Text extract:
# REINFORCEMENT LEARNING
---

In [1]:
versioninfo() # -> v"1.11.1"

Julia Version 1.11.1
Commit 8f5b7ca12ad (2024-10-16 10:53 UTC)
Build Info:
  Official https://julialang.org/ release
Platform Info:
  OS: Linux (x86_64-linux-gnu)
  CPU: 8 × Intel(R) Core(TM) i7-8565U CPU @ 1.80GHz
  WORD_SIZE: 64
  LLVM: libLLVM-16.0.6 (ORCJIT, skylake)
Threads: 1 default, 0 interactive, 1 GC (on 8 virtual cores)
Environment:
  LD_LIBRARY_PATH = /home/mhamdi/torch/install/lib:/home/mhamdi/torch/install/lib:/home/mhamdi/torch/install/lib:
  DYLD_LIBRARY_PATH = /home/mhamdi/torch/install/lib:/home/mhamdi/torch/install/lib:/home/mhamdi/torch/install/lib:
  JULIA_NUM_THREADS = 8


In [None]:
using ReinforcementLearning
using Flux: Descent

Define the environment

In [None]:
env = RandomWalk1D()

Instantiate the agent

In [None]:
agent = Agent(
    policy = QBasedPolicy(
        learner = TDLearner(
            approximator = TabularQApproximator(
                n_state = 11,
                n_action = 2,
                init = 0.0,
                opt = Descent(0.1) # Learning rate
            ),
            method = :SARSA,
            γ = 0.99
        ),
        explorer = EpsilonGreedyExplorer(0.1),
    ),
    trajectory = VectorSARTTrajectory(),
)

Run the experiment

In [None]:
hook = TotalRewardPerEpisode()
run(agent, env, StopAfterEpisode(10_000), hook)

Print rewards

In [None]:
println("Total reward per episode:")
println(hook.rewards)

Print `Q-table`

In [None]:
q_table = agent.policy.learner.approximator.table
println("\nLearned Q-table:")
println(q_table)

Data listing:
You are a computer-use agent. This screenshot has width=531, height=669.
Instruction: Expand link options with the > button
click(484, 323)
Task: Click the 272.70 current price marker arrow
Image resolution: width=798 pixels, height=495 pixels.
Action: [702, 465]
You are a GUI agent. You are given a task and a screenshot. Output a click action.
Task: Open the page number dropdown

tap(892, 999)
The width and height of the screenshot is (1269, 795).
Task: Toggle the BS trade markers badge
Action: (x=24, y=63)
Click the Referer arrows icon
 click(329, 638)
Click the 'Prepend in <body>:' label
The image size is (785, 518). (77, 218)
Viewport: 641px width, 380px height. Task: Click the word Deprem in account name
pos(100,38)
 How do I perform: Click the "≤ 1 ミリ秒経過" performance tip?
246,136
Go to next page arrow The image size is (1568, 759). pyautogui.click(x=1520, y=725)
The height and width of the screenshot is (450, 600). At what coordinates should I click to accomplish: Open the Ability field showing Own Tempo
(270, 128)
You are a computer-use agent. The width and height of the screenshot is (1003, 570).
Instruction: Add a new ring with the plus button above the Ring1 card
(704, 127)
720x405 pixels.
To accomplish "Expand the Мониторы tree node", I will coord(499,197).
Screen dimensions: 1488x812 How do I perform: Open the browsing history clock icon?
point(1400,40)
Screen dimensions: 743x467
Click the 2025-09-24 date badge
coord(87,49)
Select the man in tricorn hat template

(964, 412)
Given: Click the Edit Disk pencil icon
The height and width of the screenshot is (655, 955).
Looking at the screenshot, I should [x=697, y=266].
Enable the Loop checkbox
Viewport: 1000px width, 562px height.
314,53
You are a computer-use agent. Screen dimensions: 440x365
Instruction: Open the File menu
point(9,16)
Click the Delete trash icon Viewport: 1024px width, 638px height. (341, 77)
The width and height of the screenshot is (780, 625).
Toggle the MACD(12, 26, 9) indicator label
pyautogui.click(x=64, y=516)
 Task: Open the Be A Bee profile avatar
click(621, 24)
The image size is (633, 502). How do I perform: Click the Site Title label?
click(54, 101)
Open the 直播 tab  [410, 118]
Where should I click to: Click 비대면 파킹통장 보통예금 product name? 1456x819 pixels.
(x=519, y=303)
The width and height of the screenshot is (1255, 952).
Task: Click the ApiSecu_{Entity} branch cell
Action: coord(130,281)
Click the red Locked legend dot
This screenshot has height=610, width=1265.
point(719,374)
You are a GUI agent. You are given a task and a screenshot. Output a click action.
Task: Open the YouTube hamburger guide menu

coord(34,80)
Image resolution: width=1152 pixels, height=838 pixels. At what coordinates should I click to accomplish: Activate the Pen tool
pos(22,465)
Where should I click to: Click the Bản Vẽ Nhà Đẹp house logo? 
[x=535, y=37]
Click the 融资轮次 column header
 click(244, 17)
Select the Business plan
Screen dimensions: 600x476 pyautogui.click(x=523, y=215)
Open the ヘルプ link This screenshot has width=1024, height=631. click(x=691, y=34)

Written exercise A: Rewrite the paragraph of the reinforcement learning notebook that begins "Julia Version 1.11.1" as a short list that keeps its main facts.
Written exercise B: Please reproduce the part of the reinforcement learning notebook starting with "Run the experiment" and going on through "println(hook.rewards)".

Correct response A:
- Julia version: 1.11.1, commit 8f5b7ca12ad (2024-10-16 10:53 UTC), official julialang.org release
- OS: Linux (x86_64-linux-gnu)
- CPU: 8 × Intel Core i7-8565U @ 1.80GHz; word size 64
- LLVM: libLLVM-16.0.6 (ORCJIT, skylake)
- Threads: 1 default, 0 interactive, 1 GC, on 8 virtual cores
- Environment: LD_LIBRARY_PATH and DYLD_LIBRARY_PATH each list /home/mhamdi/torch/install/lib three times; JULIA_NUM_THREADS = 8

Correct response B:
Run the experiment

In [None]:
hook = TotalRewardPerEpisode()
run(agent, env, StopAfterEpisode(10_000), hook)

Print rewards

In [None]:
println("Total reward per episode:")
println(hook.rewards)